** Data for review follows **
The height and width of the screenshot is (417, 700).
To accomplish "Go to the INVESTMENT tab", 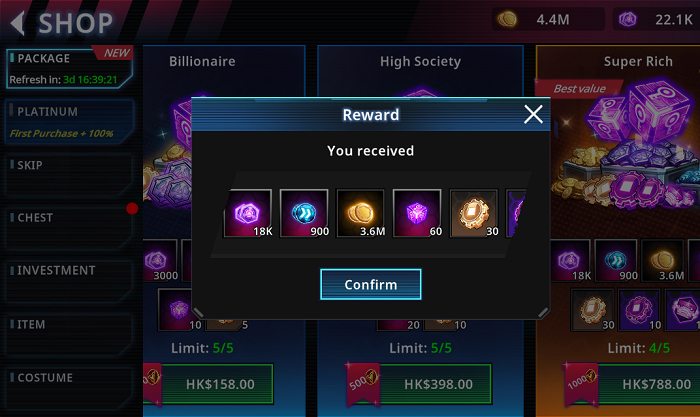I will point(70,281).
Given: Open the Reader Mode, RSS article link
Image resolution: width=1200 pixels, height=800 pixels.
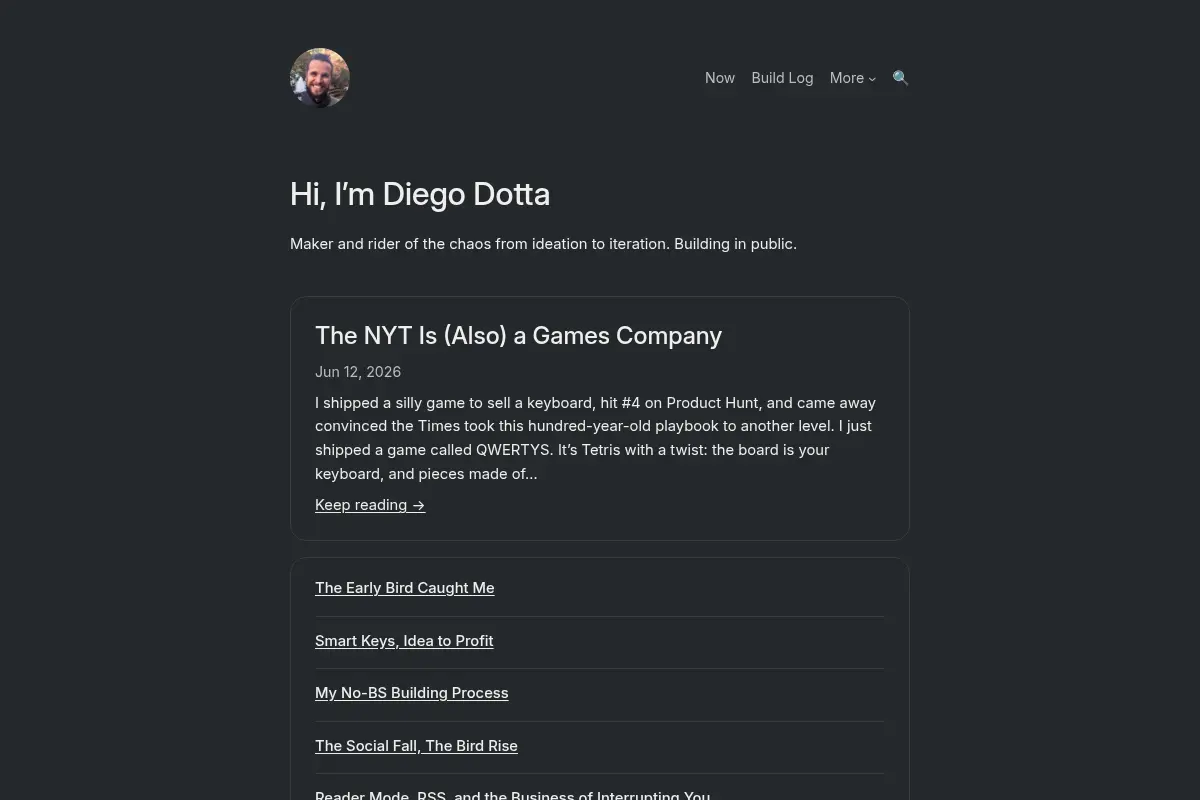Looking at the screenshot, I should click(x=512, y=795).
** End of Data for review **
### Instructions for the task
Pictures must be left out. Repeat exactly the lines from the one containing "Given: Open the Reader Mode, RSS article link" through the final line of the data.

### Result below
Given: Open the Reader Mode, RSS article link
Image resolution: width=1200 pixels, height=800 pixels.
Looking at the screenshot, I should click(x=512, y=795).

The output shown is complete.